8. In the present case there are certain other material facts which should also be noted because a strong reliance was placed on these facts by Mr. R. V. Patel, learned Advocate for the respondents, who submitted that we should decline to answer the question posed before us in view of these facts. The decision of the Tribunal in this case was delivered on 15th January, 1971. From this decision of the Tribunal the application made by the Commissioner of Sales Tax for a reference to this High Court was granted on 10th October, 1973. Before the Tribunal, learned Advocate appearing for the respondents (assessees) had submitted that he would file a separate application for the determination of the question whether 'Jai Kajal' should be considered as a medicine falling under entry 38 of the notification dated 14th August, 1965 issued under section 41 of the Bombay Sales Tax Act, 1959. After the decision of the Tribunal dated 10th October, 1973 the respondents accordingly filed another application for the determination of this question. In this application ultimately the Tribunal by its order dated 3rd December, 1974 held that 'Jai Kajal' was a medicine covered by entry 38 of the said notification. From this decision of the Tribunal the Commissioner of Sales Tax applied for a reference being made to this High Court. The reference application was, however, rejected by the Tribunal on 30th January, 1976. No application was filed before the High Court from this order of the Tribunal rejecting the reference application. The determination therefore became final and binding. In view of his determination the respondents have proceeded since 1976 on the basis that 'Jai Kajal' is a 'medicine'.

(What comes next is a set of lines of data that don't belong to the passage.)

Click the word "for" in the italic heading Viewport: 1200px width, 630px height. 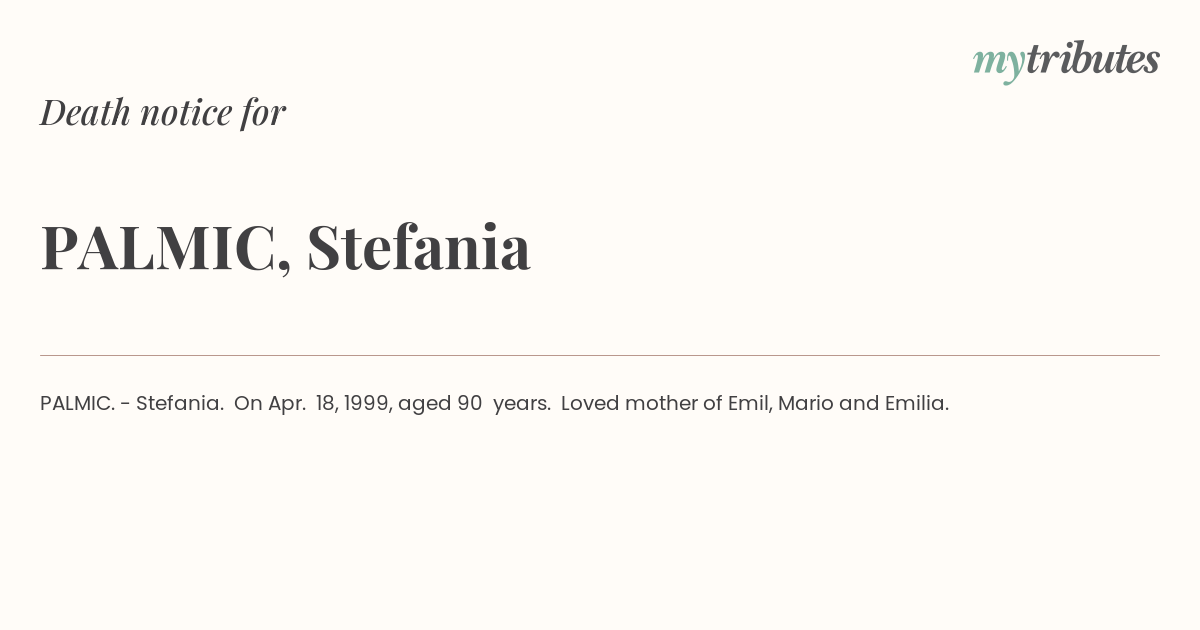tap(263, 113)
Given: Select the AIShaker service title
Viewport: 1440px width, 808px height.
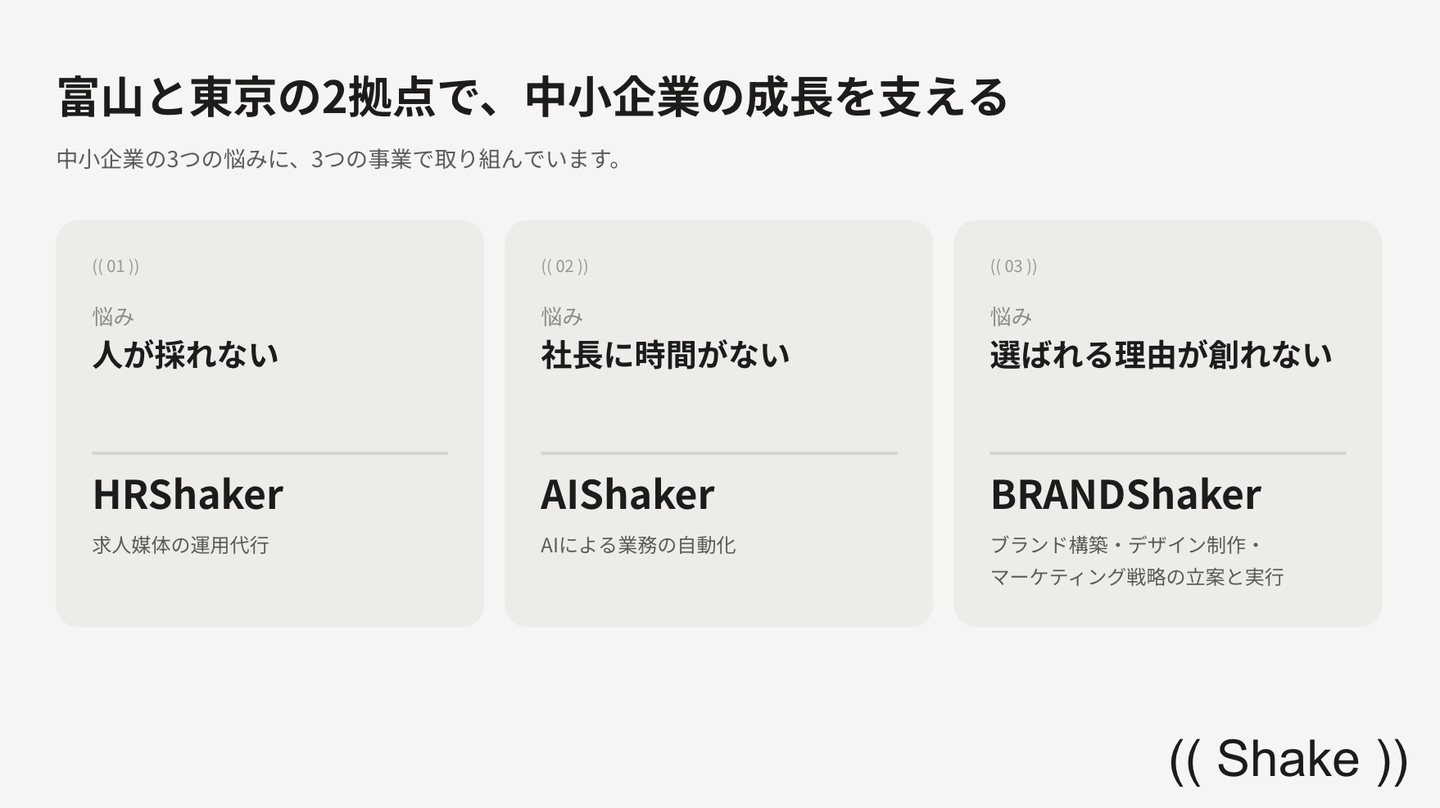Looking at the screenshot, I should click(628, 494).
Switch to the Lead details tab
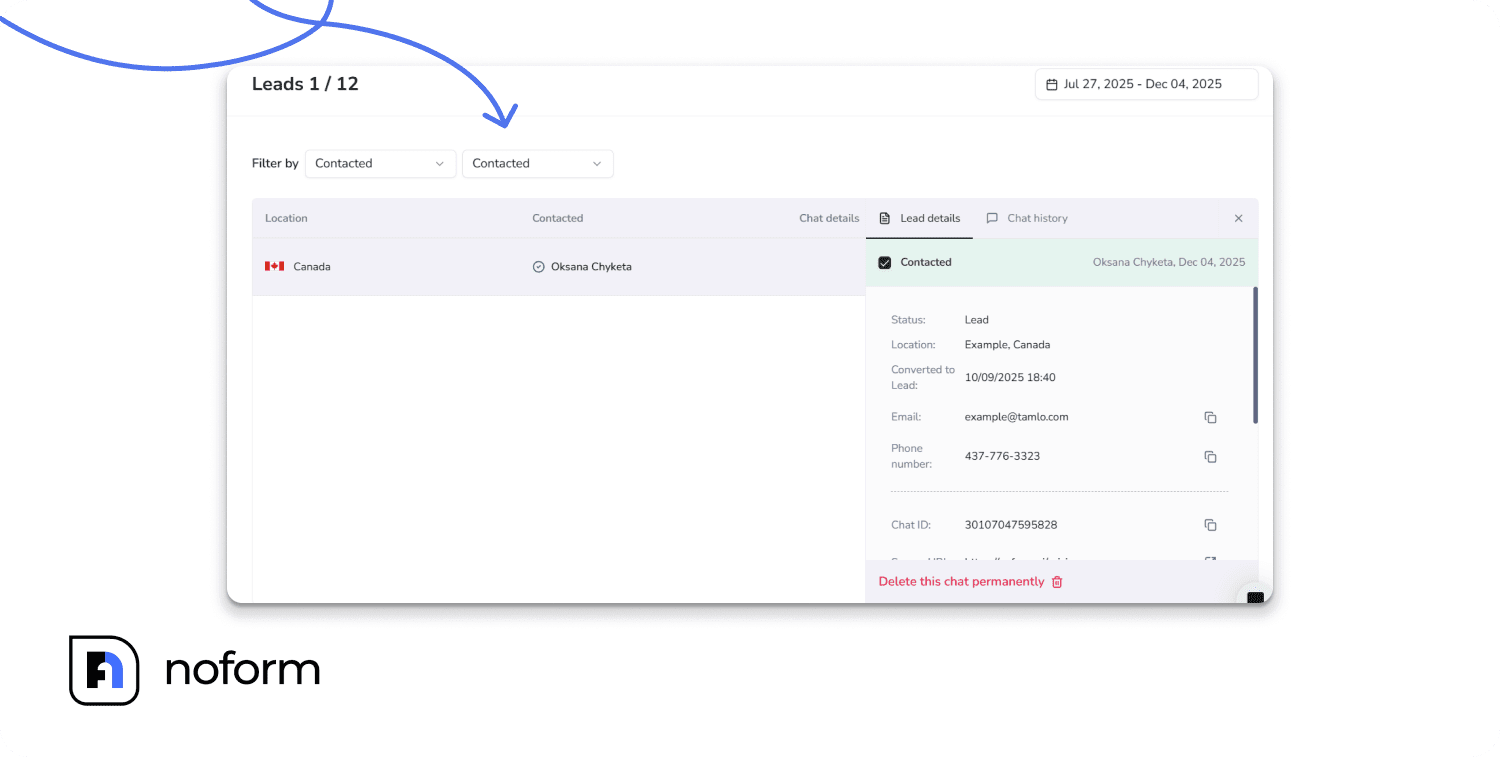 pos(919,218)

9. In the present reference, the applicants filed their paper book in the High Court only on 28th February, 1970, i.e., almost 5 1/2 years after the reference application was granted by the Tribunal, and almost 3 years after the reference application of the Commissioner of Sales Tax was rejected in the second determination proceedings. The notice in the present reference was served on the respondents on 24th July, 1980. Mr. Patel has submitted that in view of this gross delay on the part of the applicants, the respondents have suffered considerable hardship. In view of the second determination proceedings the respondents have not collected any general sales tax on 'Jai Kajal', after the said decision and they have also not collected sales tax on the basis that 'Jai Kajal' falls under entry 38 of the said notification. Moreover, in view of the pending reference their assessments from the assessment year starting from 1st July, 1968 have been kept open. In these circumstances there is not doubt that the respondents are in a situation which can be described as somewhat unenviable - to put it mildly. We cannot, however, decline to answer the reference on that ground.

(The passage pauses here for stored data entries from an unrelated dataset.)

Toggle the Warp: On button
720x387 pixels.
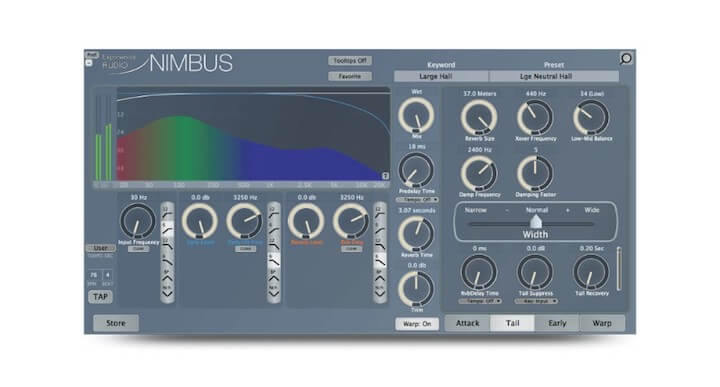point(417,324)
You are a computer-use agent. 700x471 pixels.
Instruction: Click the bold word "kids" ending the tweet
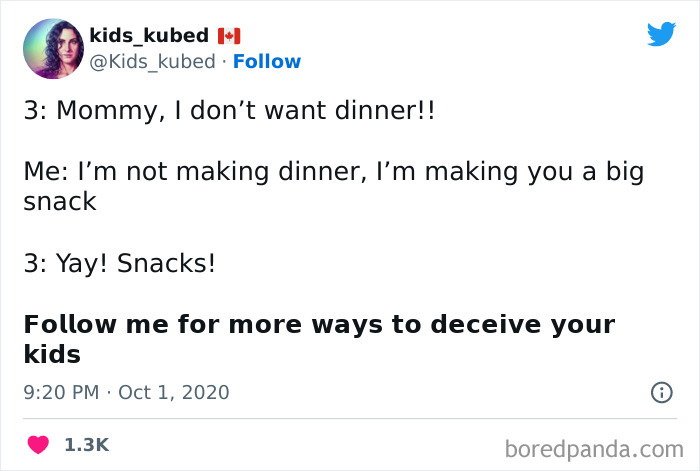point(52,354)
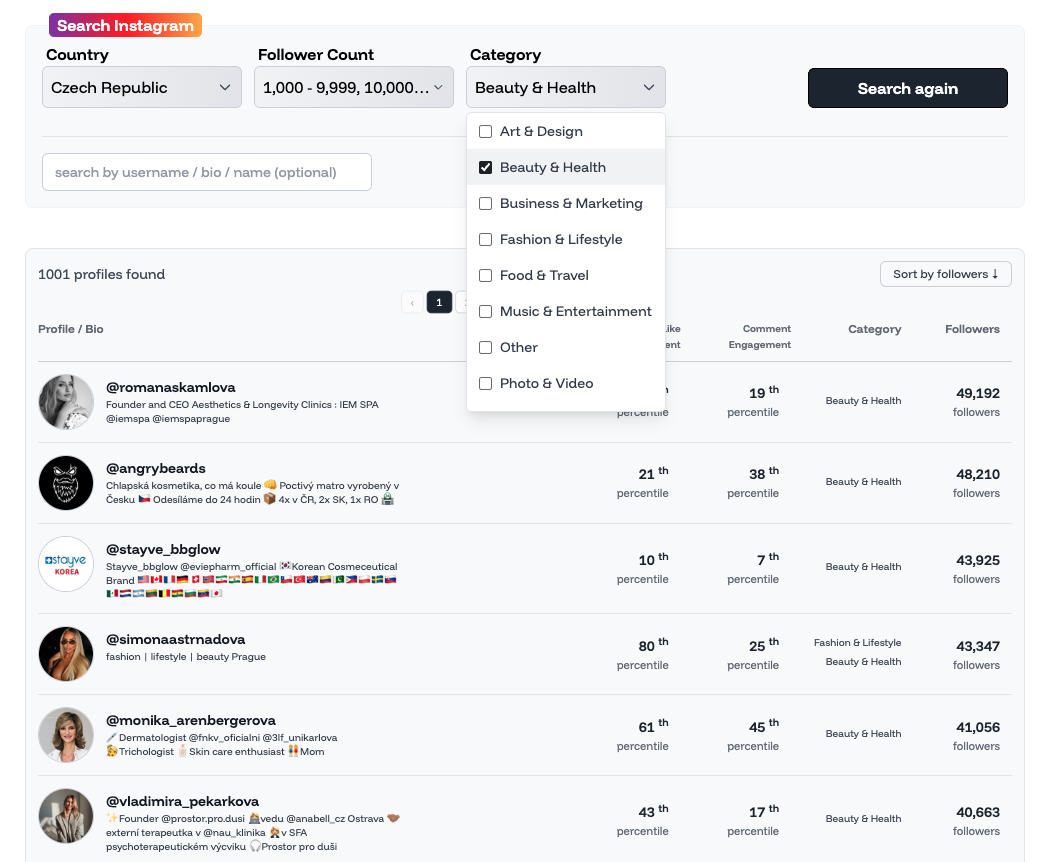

10. In the present case we are not called upon to decide whether 'Jai Kajal' is a medicine covered by entry 38 of the said notification. We have only to consider whether it will fall under entry 19 of Schedule E or under the residuary entry 22 of Schedule E. For the reasons which we have set out, the question is answered in the affirmative, i.e., in favour of the respondents and against the Department.
11. The applicants will pay to the respondents costs of the reference.